Bir hafta sonra
“Uyanın bakalım. Babacığınız geldi.” Tony ellerini birbirine vurup oyuncaklarının çalışmasını sağladı “Günaydın, efendim.”
“Günaydın, J. Bugün nasılsın?”
“Teşekkür ederim, efendim.”Steve kollarını sevgilisinin beline doladı “Günaydın.”
“Korktum. Sana da günaydın, sevgilim. Biraz daha uyusaydın sana yemek hazırlayacaktım. Tekrar yatağa dönmek istersen dönebilirsin.” Sarışın adam esmerin ensesini öptü “Henüz aç değilim.” kafasını biraz daha öne uzatıp boynunu öpmeye başladı.“Herkes nerede?” Steve etrafına bakınırken sordu. “Nat Joyce'un evinde kaldı. Thor ve Bruce ise beraber çıktılar.”
KOSKOCA UYARI! bakın ramazan ayındayız siz bilirsiniz yani neyse smut sonunda da şey var yani bölüm boyu sürmüyor
“12 gün,” saatine baktı “5 saat ve 32 dakika” Tony gözlerini kapadı “Neyi sayıyorsun?”

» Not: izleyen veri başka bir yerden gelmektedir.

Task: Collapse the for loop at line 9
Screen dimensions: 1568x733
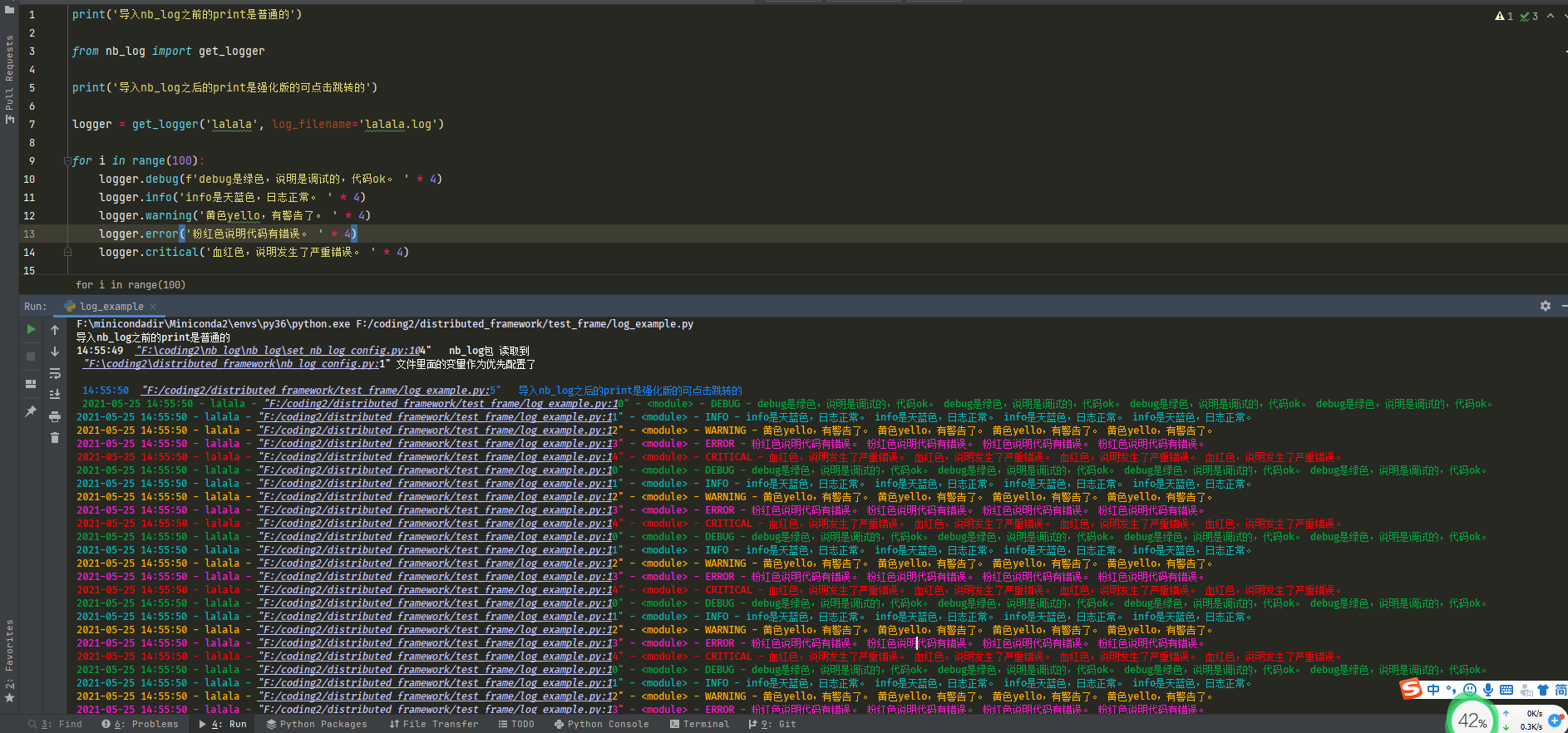Action: click(x=67, y=161)
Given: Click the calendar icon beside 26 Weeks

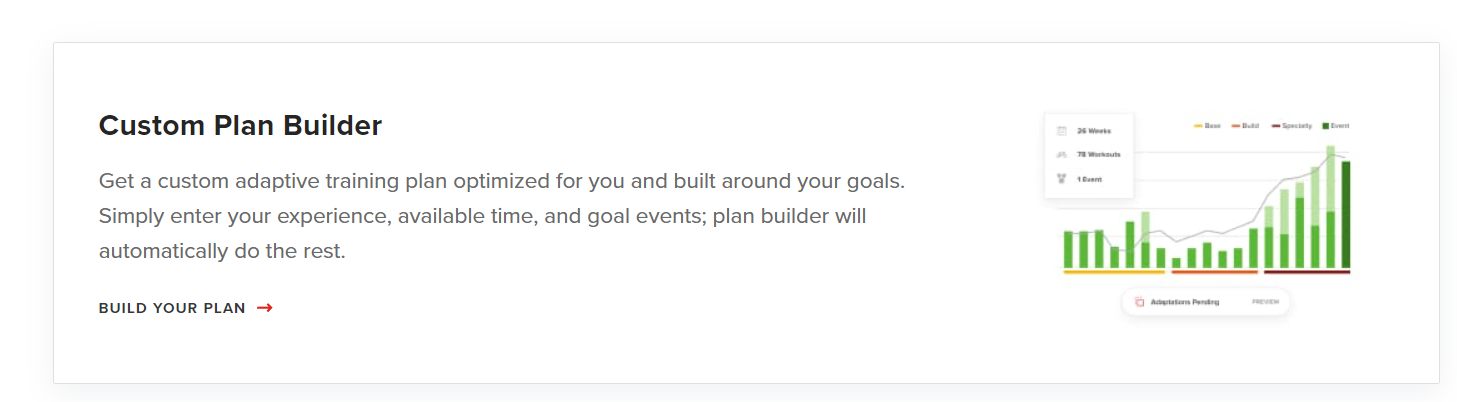Looking at the screenshot, I should pos(1061,131).
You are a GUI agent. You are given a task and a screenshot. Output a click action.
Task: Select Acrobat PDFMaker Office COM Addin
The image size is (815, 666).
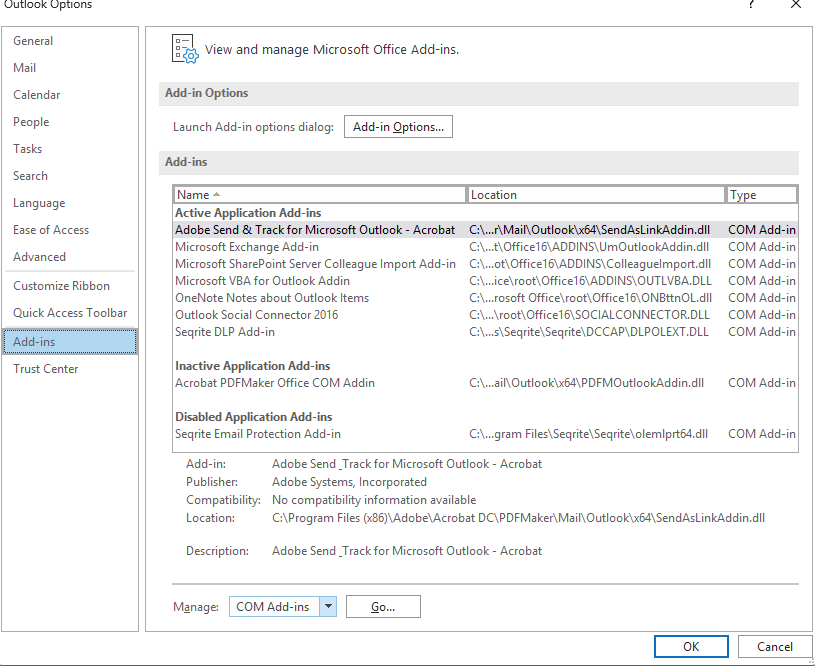point(275,383)
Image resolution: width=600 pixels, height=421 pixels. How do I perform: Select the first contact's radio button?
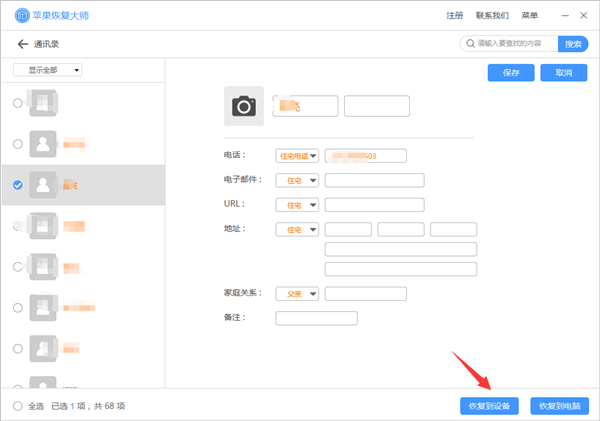coord(18,103)
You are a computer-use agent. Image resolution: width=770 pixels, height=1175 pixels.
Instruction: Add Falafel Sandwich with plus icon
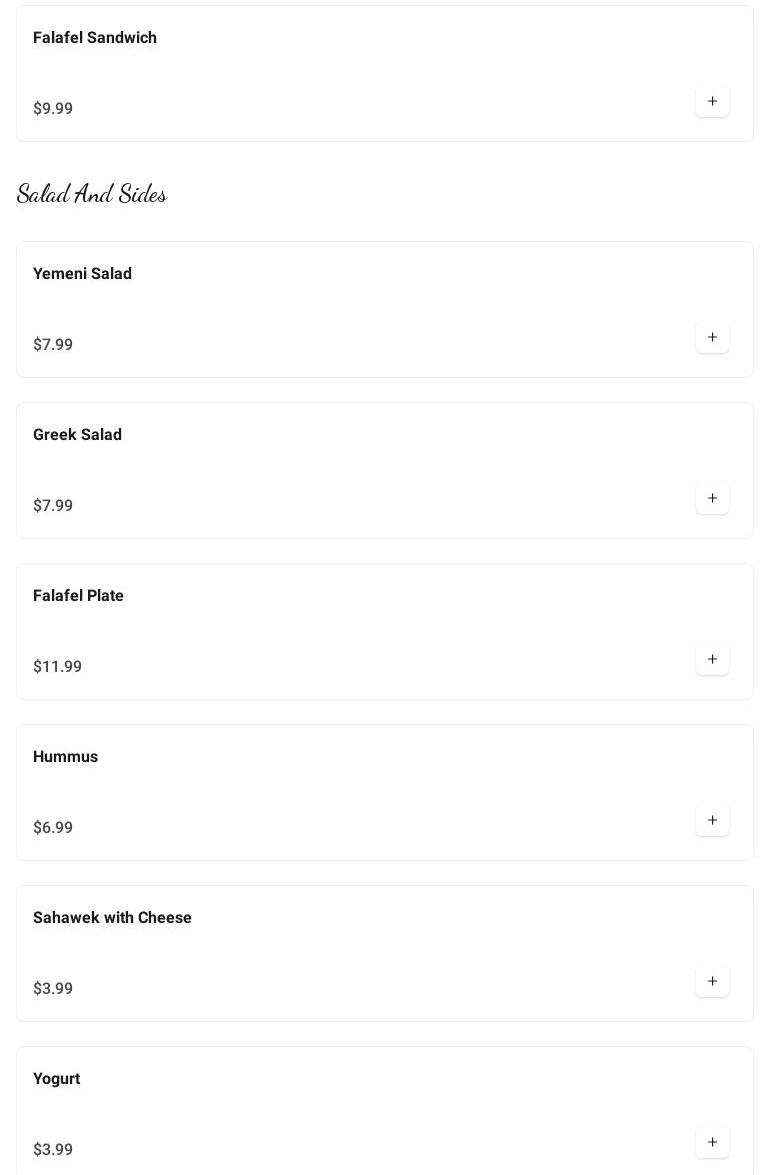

“Kaç gündür ayrı olduğumuzu. 33 dakika oldu.” konuşurken bile sevgilisini bırakmıyor hâlâ öpüyordu. Tony kafasını geriye atıp Steve'in omzuna yaslanmasını sağladı “Hmm demek beni çok özledin.”
“Hayal bile edemezsin.” yumuşak öpücükler ısırıklara dönüyordu.Tony ağzından inleme kaçmasına izin verdi. Kalçasında hissettiği sertlikle “Steve-” öpmek için yüzünü sevgilisine dönmeye çalıştı ama Steve onu sıkıca tutuyor, hareket etmesine izin vermiyordu. Ellerini belinden biraz daha aşağı indirip elini sevgilisinin pantolonuna soktu.
“Beni delirtiyorsun.” Steve Tony'nin kulağına eğildi “Asıl sen beni delirtiyorsun.” Esmer adam seslice inleyerek elini Steve'in elinin üzerine koydu. Kafasını yana çevirerek Steve'in saçlarını kavradı. Sevgilisini kendisine çekip dudaklarını birleştirmeye çalıştı ama yine başaramadı. Sarışın, Tony'nin aletini okşarken esmer olan inlemeye devam ediyordu.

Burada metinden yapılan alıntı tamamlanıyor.